- REQUIREMENTS -
Reproduce verbatim the records starting with the line that contains "Click the bridge marker at top left" and going on through the line that contains "tap(361, 65)".

- INFORMATION SUPPLIED -
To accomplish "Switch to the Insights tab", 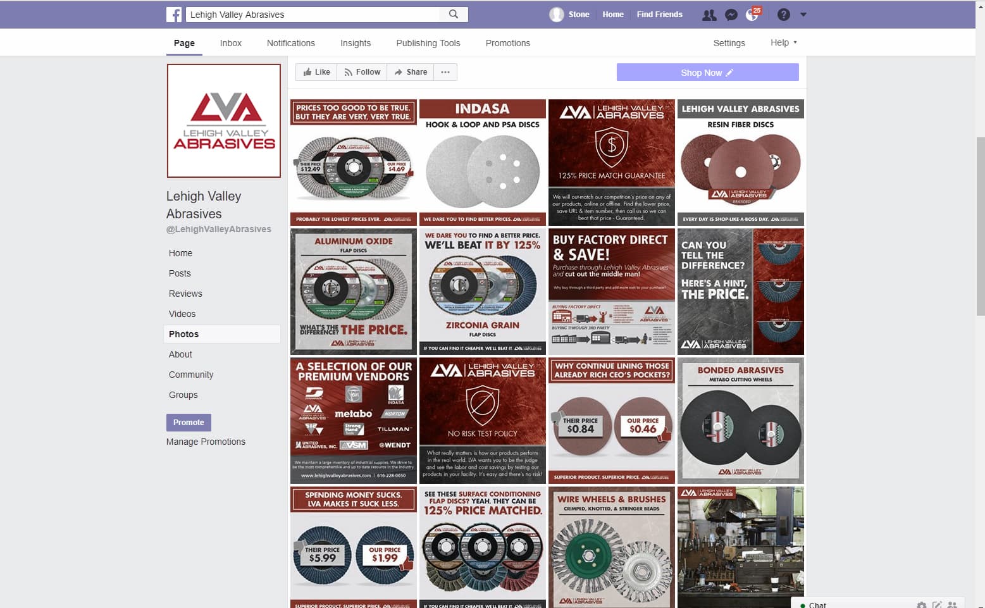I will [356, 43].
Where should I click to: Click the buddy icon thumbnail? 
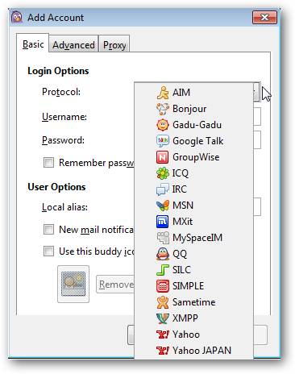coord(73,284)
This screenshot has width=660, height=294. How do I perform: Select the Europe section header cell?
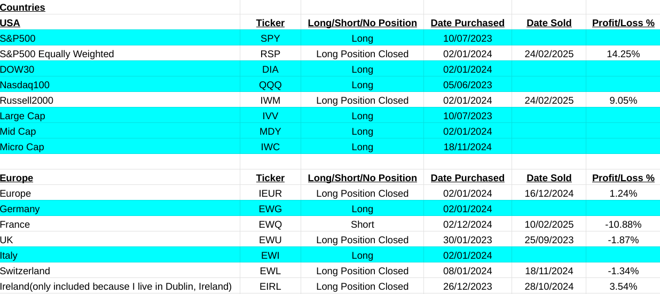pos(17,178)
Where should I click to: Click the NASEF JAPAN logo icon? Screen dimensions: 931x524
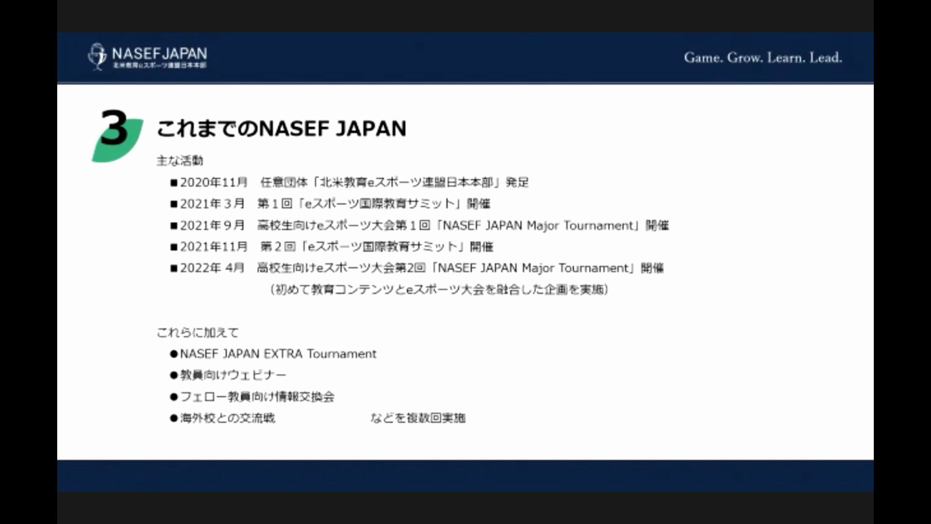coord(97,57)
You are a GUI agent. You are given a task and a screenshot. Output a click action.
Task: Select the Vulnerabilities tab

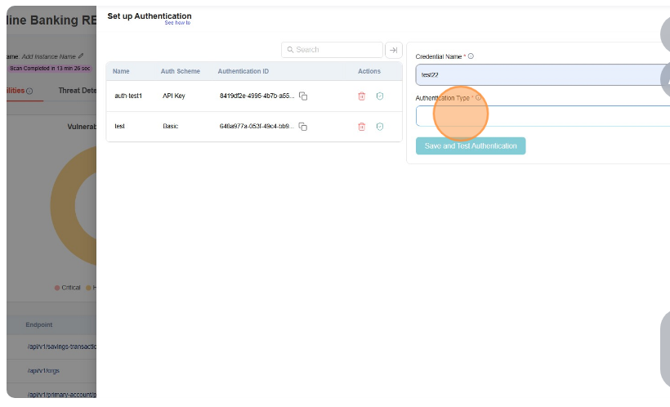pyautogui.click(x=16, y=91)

--

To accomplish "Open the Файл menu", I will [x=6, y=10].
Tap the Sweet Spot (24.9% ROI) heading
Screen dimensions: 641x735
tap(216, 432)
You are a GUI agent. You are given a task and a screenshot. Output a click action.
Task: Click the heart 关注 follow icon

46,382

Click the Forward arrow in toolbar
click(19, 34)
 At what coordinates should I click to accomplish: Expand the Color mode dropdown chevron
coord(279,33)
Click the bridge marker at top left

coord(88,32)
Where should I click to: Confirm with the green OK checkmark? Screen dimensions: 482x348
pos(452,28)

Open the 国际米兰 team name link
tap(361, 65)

---

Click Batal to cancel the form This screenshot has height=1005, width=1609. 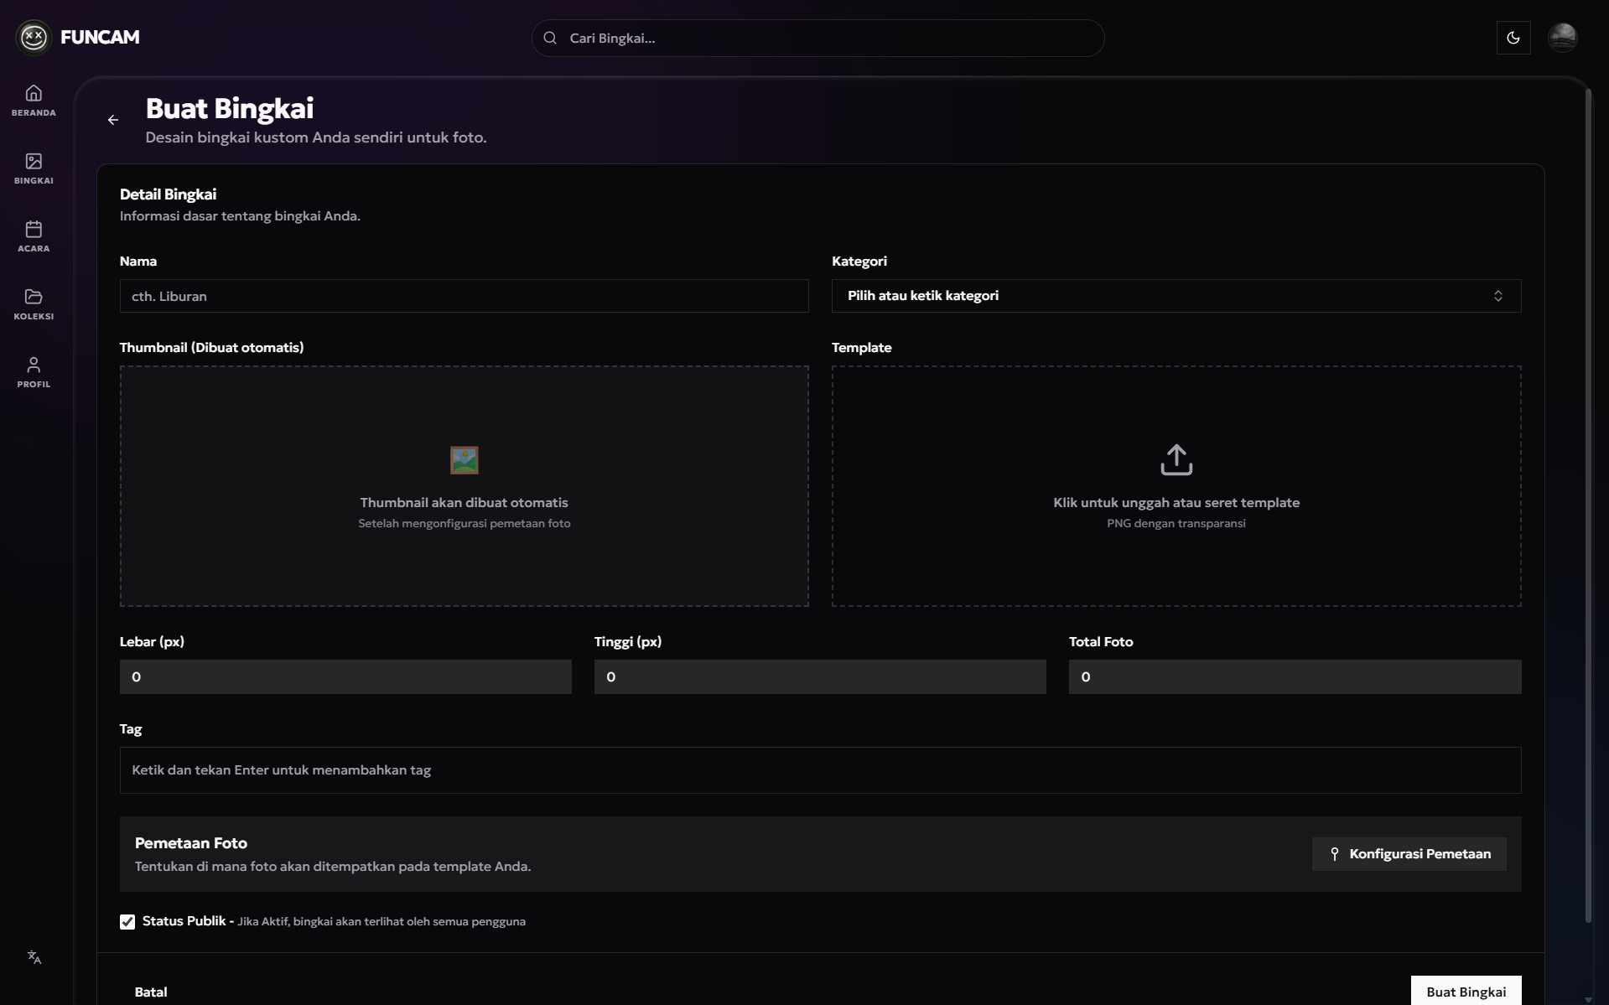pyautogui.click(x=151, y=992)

- RIGHT ANSWER -
Click the bridge marker at top left

coord(88,32)
Where should I click to: Confirm with the green OK checkmark? Screen dimensions: 482x348
pos(452,28)

Open the 国际米兰 team name link
tap(361, 65)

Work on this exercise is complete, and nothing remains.